Supreme Court seeks AG’s views on PIL seeking to re-define ‘minority’ status in states

[dropcap]T[/dropcap]HE Supreme Court today asked for the views of the Attorney General for India, K K Venugopal on a public interest petition filed by BJP leader and lawyer Ashwini Kumar Upadhyay seeking to define ‘minorities’ in accordance with state-wise population data.

A three-judge bench comprising the Chief Justice of India Ranjan Gogoi, Justices Deepak Gupta and Aniruddha Bose adjourned the matter for four weeks after asking the petitioner to serve a copy of the petition to the Attorney General.

The petition seeks a declaration from the court to hold Section 2(c) of the National Commission for Minorities Act, 1992 as manifestly arbitrary, unreasonable and violative of Article 14 of the Constitution. The said section reads as follows:

“minority”, for the purposes of this Act, means a community notified as such by the Central Government;

The petition thus seeks to quash the notification issued by the Central government in 1993 by which Muslims, Christians, Sikhs, Buddhists and Zoroastrians were notified as minorities.

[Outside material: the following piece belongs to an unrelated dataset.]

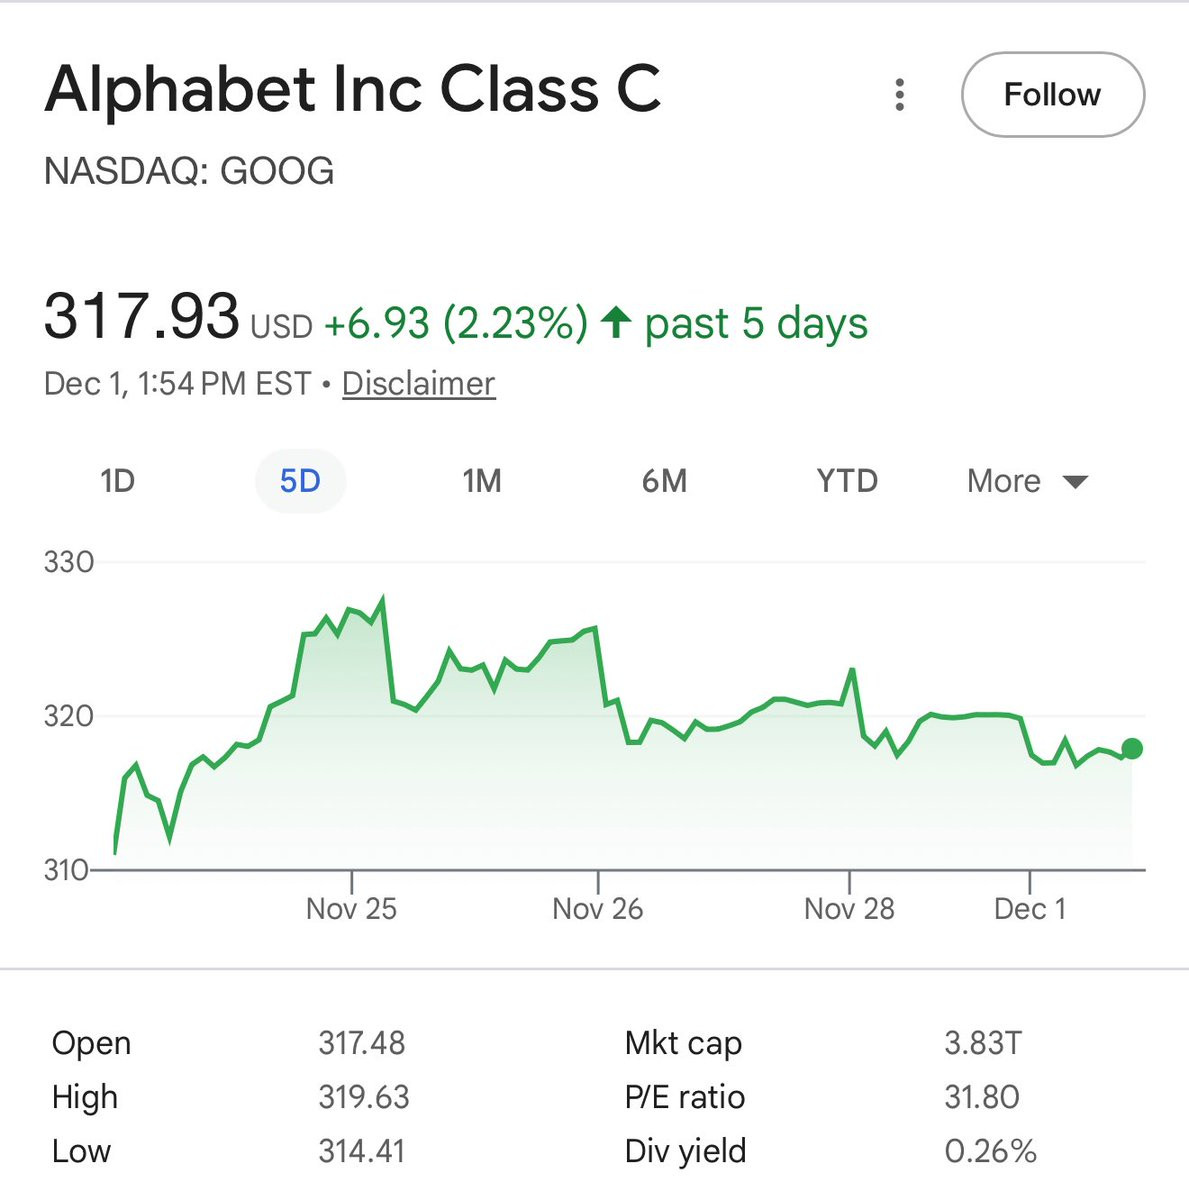
Task: Click the Alphabet Inc Class C title
Action: [353, 89]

The plea by Updadhyay further seeks a direction to the Central Government to define the term “Minority” so that only those religious and linguistic groups that are socially, economically and politically non-dominant and numerically inferior may enjoy rights and protections guaranteed under Articles 29-30 of the Constitution of India.

Upadhyay has also sought minority status for Hindus in seven states and one Union Territory (UT) where the community is numerically in a minority according to Census 2011. They are Arunachal Pradesh, Jammu and Kashmir, Lakshadweep, Manipur, Meghalaya, Mizoram, Nagaland and Punjab.